(A block of data)

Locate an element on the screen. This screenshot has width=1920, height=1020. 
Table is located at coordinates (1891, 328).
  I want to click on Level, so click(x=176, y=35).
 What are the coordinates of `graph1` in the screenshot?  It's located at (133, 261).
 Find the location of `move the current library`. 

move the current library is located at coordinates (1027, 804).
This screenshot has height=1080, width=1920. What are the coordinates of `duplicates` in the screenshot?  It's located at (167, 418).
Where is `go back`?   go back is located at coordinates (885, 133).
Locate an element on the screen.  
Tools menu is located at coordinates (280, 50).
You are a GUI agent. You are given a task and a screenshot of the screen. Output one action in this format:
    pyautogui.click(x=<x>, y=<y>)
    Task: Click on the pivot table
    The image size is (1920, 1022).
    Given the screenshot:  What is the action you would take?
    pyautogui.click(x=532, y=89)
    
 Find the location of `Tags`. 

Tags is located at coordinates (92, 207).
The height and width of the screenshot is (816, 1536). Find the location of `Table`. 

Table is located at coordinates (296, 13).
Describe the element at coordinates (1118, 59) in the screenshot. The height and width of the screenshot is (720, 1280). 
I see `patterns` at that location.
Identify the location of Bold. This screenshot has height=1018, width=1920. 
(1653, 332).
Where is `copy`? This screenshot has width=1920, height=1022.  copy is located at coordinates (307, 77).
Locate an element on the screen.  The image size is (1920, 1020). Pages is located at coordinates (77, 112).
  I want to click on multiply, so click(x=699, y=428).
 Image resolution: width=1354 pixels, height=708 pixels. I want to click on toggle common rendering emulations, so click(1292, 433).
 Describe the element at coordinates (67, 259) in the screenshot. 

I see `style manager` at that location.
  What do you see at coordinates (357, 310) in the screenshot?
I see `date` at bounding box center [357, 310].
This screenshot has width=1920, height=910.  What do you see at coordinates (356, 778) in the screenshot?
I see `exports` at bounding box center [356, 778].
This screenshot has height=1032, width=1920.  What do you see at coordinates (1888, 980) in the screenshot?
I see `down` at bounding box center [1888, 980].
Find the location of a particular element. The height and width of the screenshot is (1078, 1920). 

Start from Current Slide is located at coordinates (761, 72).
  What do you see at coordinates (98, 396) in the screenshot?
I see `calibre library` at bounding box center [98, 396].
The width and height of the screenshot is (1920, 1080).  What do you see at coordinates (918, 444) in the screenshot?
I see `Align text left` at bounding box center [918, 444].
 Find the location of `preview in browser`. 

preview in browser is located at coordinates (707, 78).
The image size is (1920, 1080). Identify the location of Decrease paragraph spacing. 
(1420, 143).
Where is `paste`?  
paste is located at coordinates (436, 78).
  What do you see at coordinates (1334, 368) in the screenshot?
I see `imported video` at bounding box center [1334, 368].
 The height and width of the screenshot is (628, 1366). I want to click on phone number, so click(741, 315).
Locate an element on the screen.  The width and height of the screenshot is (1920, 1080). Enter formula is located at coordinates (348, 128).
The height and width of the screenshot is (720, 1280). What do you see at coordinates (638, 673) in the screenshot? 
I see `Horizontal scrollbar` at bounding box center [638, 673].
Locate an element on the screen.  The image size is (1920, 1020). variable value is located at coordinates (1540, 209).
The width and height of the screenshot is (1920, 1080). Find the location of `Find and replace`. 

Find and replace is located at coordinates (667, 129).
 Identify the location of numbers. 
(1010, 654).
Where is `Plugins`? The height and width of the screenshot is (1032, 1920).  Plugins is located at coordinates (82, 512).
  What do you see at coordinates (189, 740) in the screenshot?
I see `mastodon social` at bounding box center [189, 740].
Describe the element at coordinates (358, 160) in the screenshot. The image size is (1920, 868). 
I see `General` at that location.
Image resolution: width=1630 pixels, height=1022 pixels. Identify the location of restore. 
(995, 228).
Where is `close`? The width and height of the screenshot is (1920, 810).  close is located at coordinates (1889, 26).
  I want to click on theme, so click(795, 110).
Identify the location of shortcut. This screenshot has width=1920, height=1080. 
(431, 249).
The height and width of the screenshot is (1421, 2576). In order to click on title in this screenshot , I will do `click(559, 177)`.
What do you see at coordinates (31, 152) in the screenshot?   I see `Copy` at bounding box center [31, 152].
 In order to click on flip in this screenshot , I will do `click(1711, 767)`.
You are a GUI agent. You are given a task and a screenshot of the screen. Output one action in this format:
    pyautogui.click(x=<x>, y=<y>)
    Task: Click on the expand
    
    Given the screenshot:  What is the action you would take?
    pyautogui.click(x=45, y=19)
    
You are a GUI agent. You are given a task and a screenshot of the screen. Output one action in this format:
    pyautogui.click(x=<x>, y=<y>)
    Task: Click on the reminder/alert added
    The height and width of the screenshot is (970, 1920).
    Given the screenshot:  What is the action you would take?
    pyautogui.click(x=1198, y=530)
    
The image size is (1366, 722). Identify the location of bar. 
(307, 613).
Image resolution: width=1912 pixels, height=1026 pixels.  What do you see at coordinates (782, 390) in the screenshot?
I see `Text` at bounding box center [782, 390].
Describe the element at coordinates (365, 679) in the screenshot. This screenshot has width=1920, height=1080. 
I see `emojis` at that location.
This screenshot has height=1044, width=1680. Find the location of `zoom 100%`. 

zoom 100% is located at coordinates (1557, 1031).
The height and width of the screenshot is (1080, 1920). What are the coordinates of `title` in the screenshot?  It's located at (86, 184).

• What the task requires
Return every line of the data above without any changes.

• Answer to this task
Locate an element on the screen. This screenshot has width=1920, height=1020. 
Table is located at coordinates (1891, 328).
  I want to click on Level, so click(x=176, y=35).
 What are the coordinates of `graph1` in the screenshot?  It's located at (133, 261).
 Find the location of `move the current library`. 

move the current library is located at coordinates (1027, 804).
This screenshot has height=1080, width=1920. What are the coordinates of `duplicates` in the screenshot?  It's located at (167, 418).
Where is `go back`?   go back is located at coordinates (885, 133).
Locate an element on the screen.  
Tools menu is located at coordinates (280, 50).
You are a GUI agent. You are given a task and a screenshot of the screen. Output one action in this format:
    pyautogui.click(x=<x>, y=<y>)
    Task: Click on the pivot table
    The image size is (1920, 1022).
    Given the screenshot:  What is the action you would take?
    pyautogui.click(x=532, y=89)
    
 Find the location of `Tags`. 

Tags is located at coordinates (92, 207).
The height and width of the screenshot is (816, 1536). Find the location of `Table`. 

Table is located at coordinates (296, 13).
Describe the element at coordinates (1118, 59) in the screenshot. The height and width of the screenshot is (720, 1280). 
I see `patterns` at that location.
Identify the location of Bold. This screenshot has height=1018, width=1920. 
(1653, 332).
Where is `copy`? This screenshot has width=1920, height=1022.  copy is located at coordinates (307, 77).
Locate an element on the screen.  The image size is (1920, 1020). Pages is located at coordinates (77, 112).
  I want to click on multiply, so click(x=699, y=428).
 Image resolution: width=1354 pixels, height=708 pixels. I want to click on toggle common rendering emulations, so click(1292, 433).
 Describe the element at coordinates (67, 259) in the screenshot. 

I see `style manager` at that location.
  What do you see at coordinates (357, 310) in the screenshot?
I see `date` at bounding box center [357, 310].
This screenshot has width=1920, height=910.  What do you see at coordinates (356, 778) in the screenshot?
I see `exports` at bounding box center [356, 778].
This screenshot has height=1032, width=1920.  What do you see at coordinates (1888, 980) in the screenshot?
I see `down` at bounding box center [1888, 980].
Find the location of a particular element. The height and width of the screenshot is (1078, 1920). 

Start from Current Slide is located at coordinates (761, 72).
  What do you see at coordinates (98, 396) in the screenshot?
I see `calibre library` at bounding box center [98, 396].
The width and height of the screenshot is (1920, 1080).  What do you see at coordinates (918, 444) in the screenshot?
I see `Align text left` at bounding box center [918, 444].
 Find the location of `preview in browser`. 

preview in browser is located at coordinates (707, 78).
The image size is (1920, 1080). Identify the location of Decrease paragraph spacing. 
(1420, 143).
Where is `paste`?  
paste is located at coordinates (436, 78).
  What do you see at coordinates (1334, 368) in the screenshot?
I see `imported video` at bounding box center [1334, 368].
 The height and width of the screenshot is (628, 1366). I want to click on phone number, so click(741, 315).
Locate an element on the screen.  The width and height of the screenshot is (1920, 1080). Enter formula is located at coordinates (348, 128).
The height and width of the screenshot is (720, 1280). What do you see at coordinates (638, 673) in the screenshot? 
I see `Horizontal scrollbar` at bounding box center [638, 673].
Locate an element on the screen.  The image size is (1920, 1020). variable value is located at coordinates (1540, 209).
The width and height of the screenshot is (1920, 1080). Find the location of `Find and replace`. 

Find and replace is located at coordinates (667, 129).
 Identify the location of numbers. 
(1010, 654).
Where is `Plugins`? The height and width of the screenshot is (1032, 1920).  Plugins is located at coordinates (82, 512).
  What do you see at coordinates (189, 740) in the screenshot?
I see `mastodon social` at bounding box center [189, 740].
Describe the element at coordinates (358, 160) in the screenshot. The image size is (1920, 868). 
I see `General` at that location.
Image resolution: width=1630 pixels, height=1022 pixels. Identify the location of restore. 
(995, 228).
Where is `close`? The width and height of the screenshot is (1920, 810).  close is located at coordinates (1889, 26).
  I want to click on theme, so click(795, 110).
Identify the location of shortcut. This screenshot has width=1920, height=1080. 
(431, 249).
The height and width of the screenshot is (1421, 2576). In order to click on title in this screenshot , I will do `click(559, 177)`.
What do you see at coordinates (31, 152) in the screenshot?   I see `Copy` at bounding box center [31, 152].
 In order to click on flip in this screenshot , I will do `click(1711, 767)`.
You are a GUI agent. You are given a task and a screenshot of the screen. Output one action in this format:
    pyautogui.click(x=<x>, y=<y>)
    Task: Click on the expand
    
    Given the screenshot:  What is the action you would take?
    pyautogui.click(x=45, y=19)
    
You are a GUI agent. You are given a task and a screenshot of the screen. Output one action in this format:
    pyautogui.click(x=<x>, y=<y>)
    Task: Click on the reminder/alert added
    The height and width of the screenshot is (970, 1920).
    Given the screenshot:  What is the action you would take?
    pyautogui.click(x=1198, y=530)
    
The image size is (1366, 722). Identify the location of bar. 
(307, 613).
Image resolution: width=1912 pixels, height=1026 pixels.  What do you see at coordinates (782, 390) in the screenshot?
I see `Text` at bounding box center [782, 390].
Describe the element at coordinates (365, 679) in the screenshot. This screenshot has width=1920, height=1080. 
I see `emojis` at that location.
This screenshot has height=1044, width=1680. Find the location of `zoom 100%`. 

zoom 100% is located at coordinates (1557, 1031).
The height and width of the screenshot is (1080, 1920). What are the coordinates of `title` in the screenshot?  It's located at (86, 184).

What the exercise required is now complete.